___ The input

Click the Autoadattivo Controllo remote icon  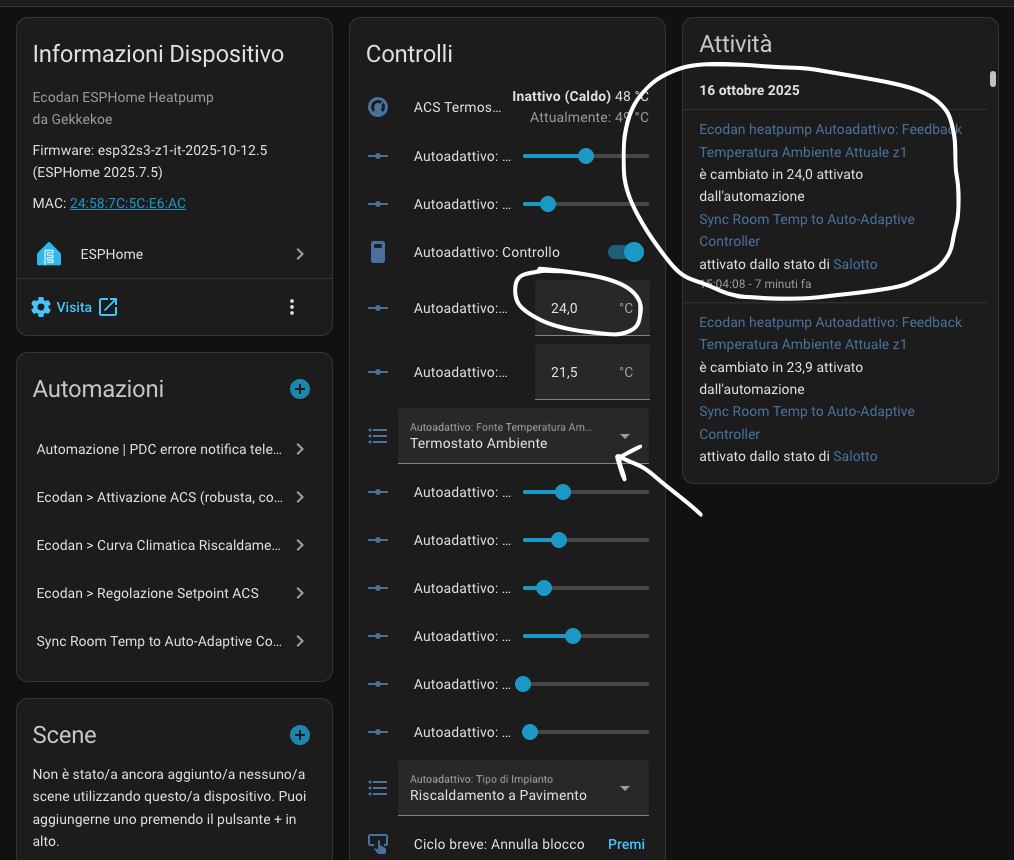pyautogui.click(x=378, y=252)
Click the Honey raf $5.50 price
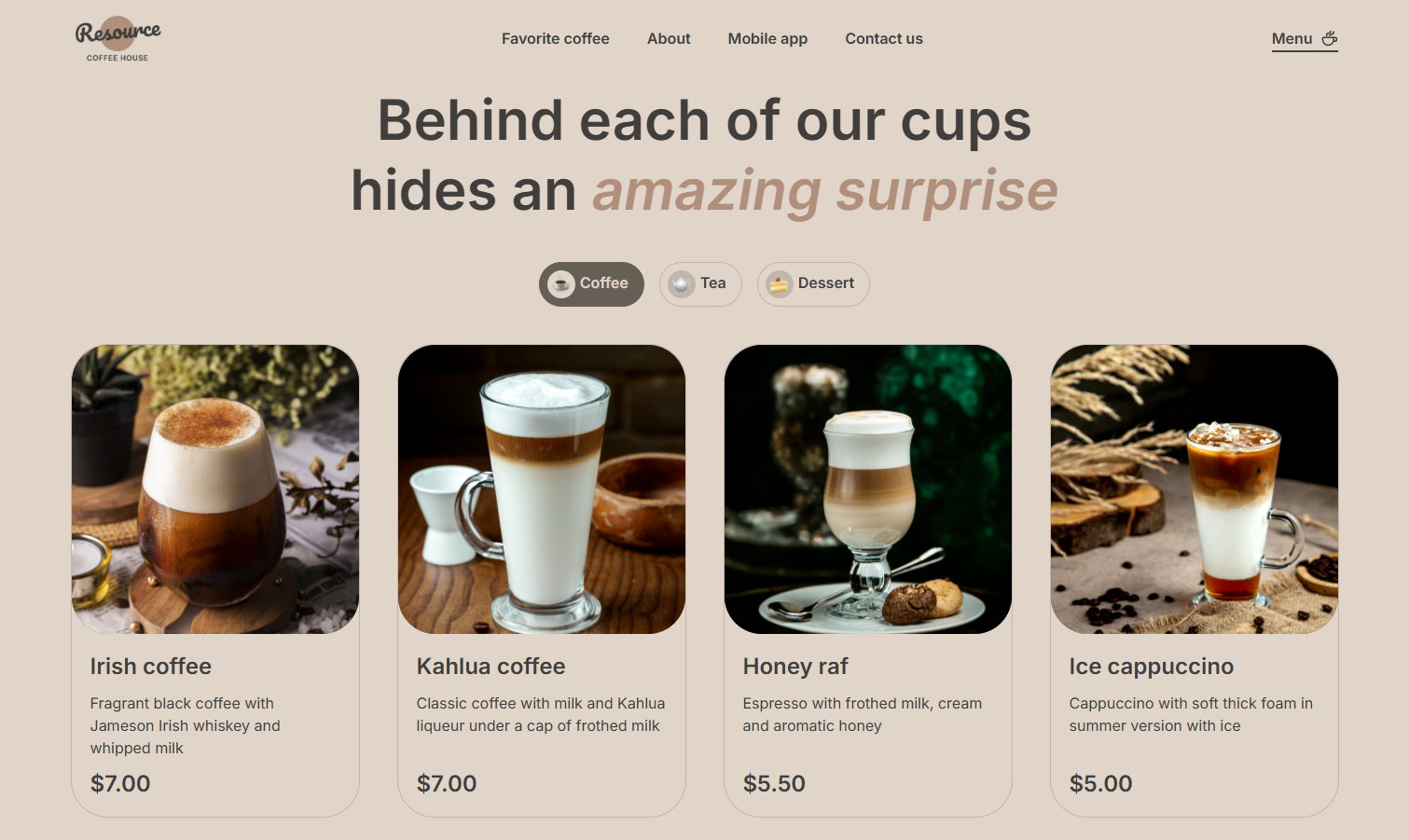1409x840 pixels. [774, 784]
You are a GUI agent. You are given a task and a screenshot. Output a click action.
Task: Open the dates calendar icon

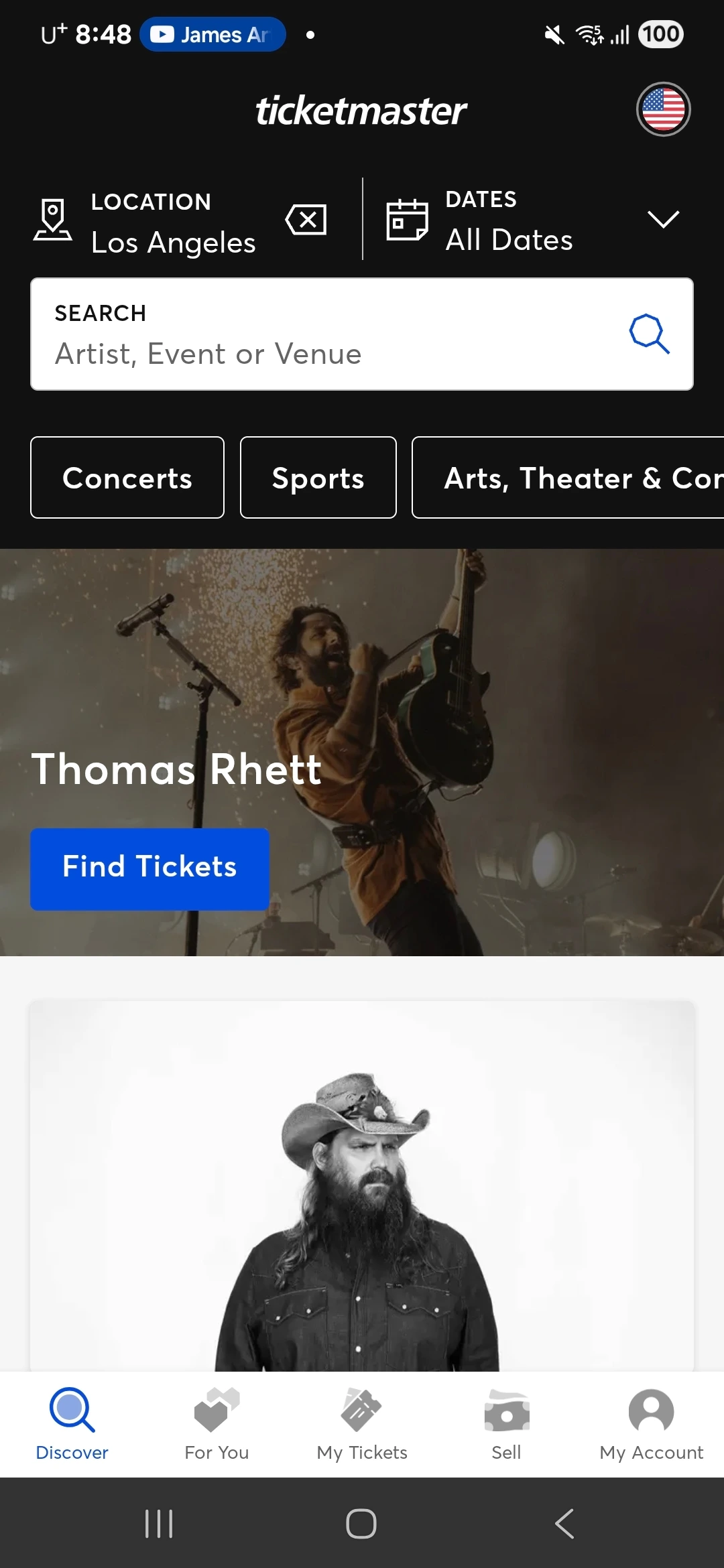(407, 220)
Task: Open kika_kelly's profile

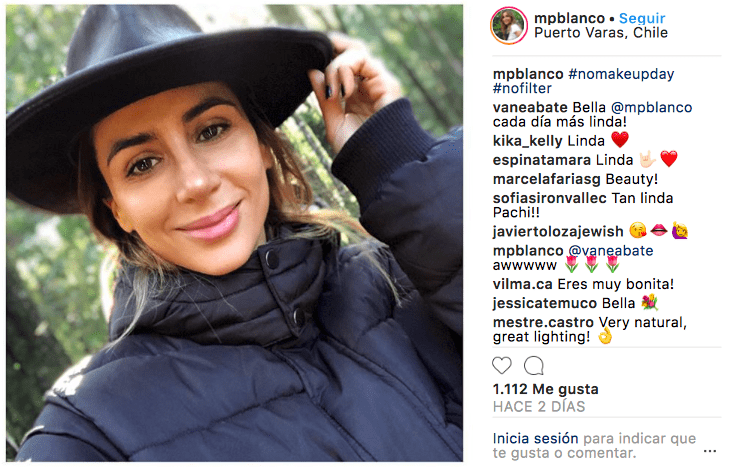Action: [527, 141]
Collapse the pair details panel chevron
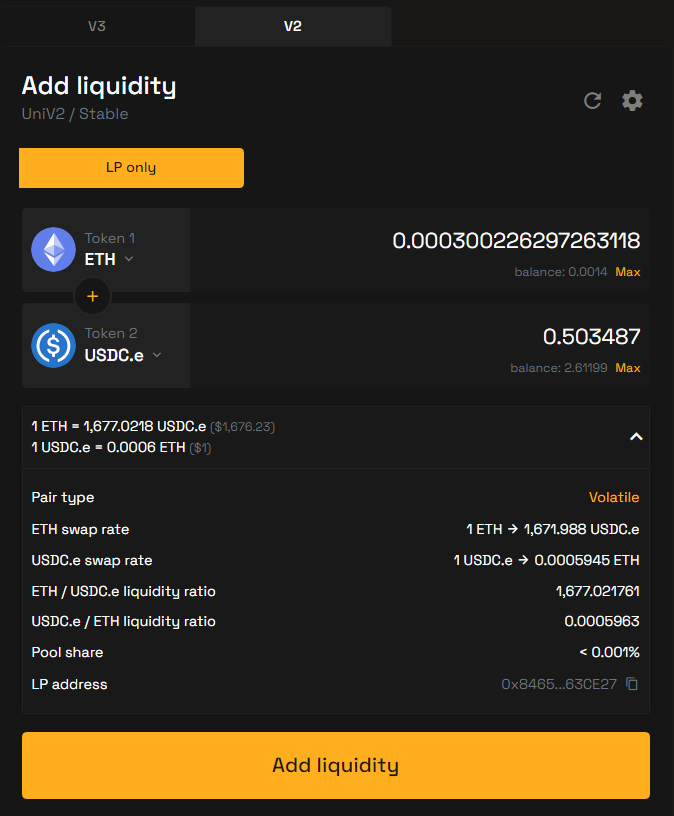This screenshot has width=674, height=816. pos(636,437)
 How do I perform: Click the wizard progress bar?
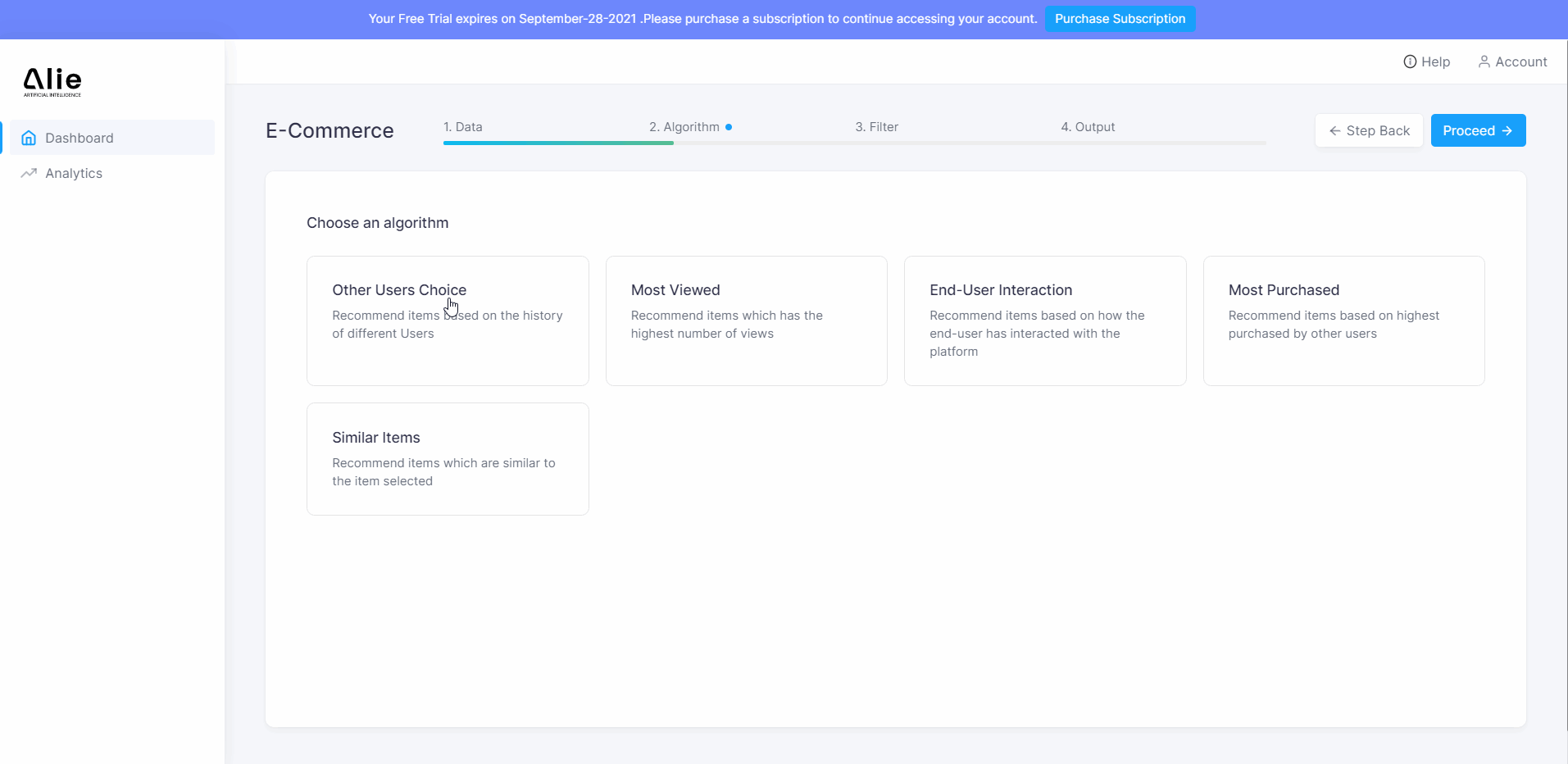[x=854, y=143]
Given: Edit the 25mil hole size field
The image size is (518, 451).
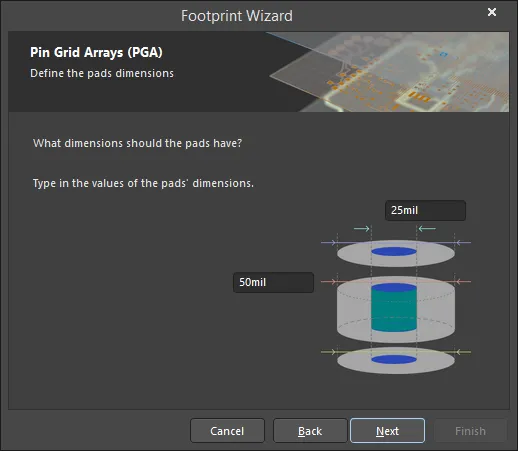Looking at the screenshot, I should click(x=425, y=210).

______

Beginning with the line where "Click the Honey raf $5.50 price" appears, restate word for word every line down to the last one in the data, but keep the pictures out.

Click the Honey raf $5.50 price
1409x840 pixels. [774, 784]
You are a GUI agent. You are given a task and a screenshot. Output a click action.
Task: Open the dates calendar icon

(407, 220)
Task: Open kika_kelly's profile

Action: [527, 141]
Collapse the pair details panel chevron
This screenshot has width=674, height=816. pos(636,437)
 How do I perform: Click the wizard progress bar?
[x=854, y=143]
Given: Edit the 25mil hole size field
The image size is (518, 451).
Looking at the screenshot, I should click(x=425, y=210).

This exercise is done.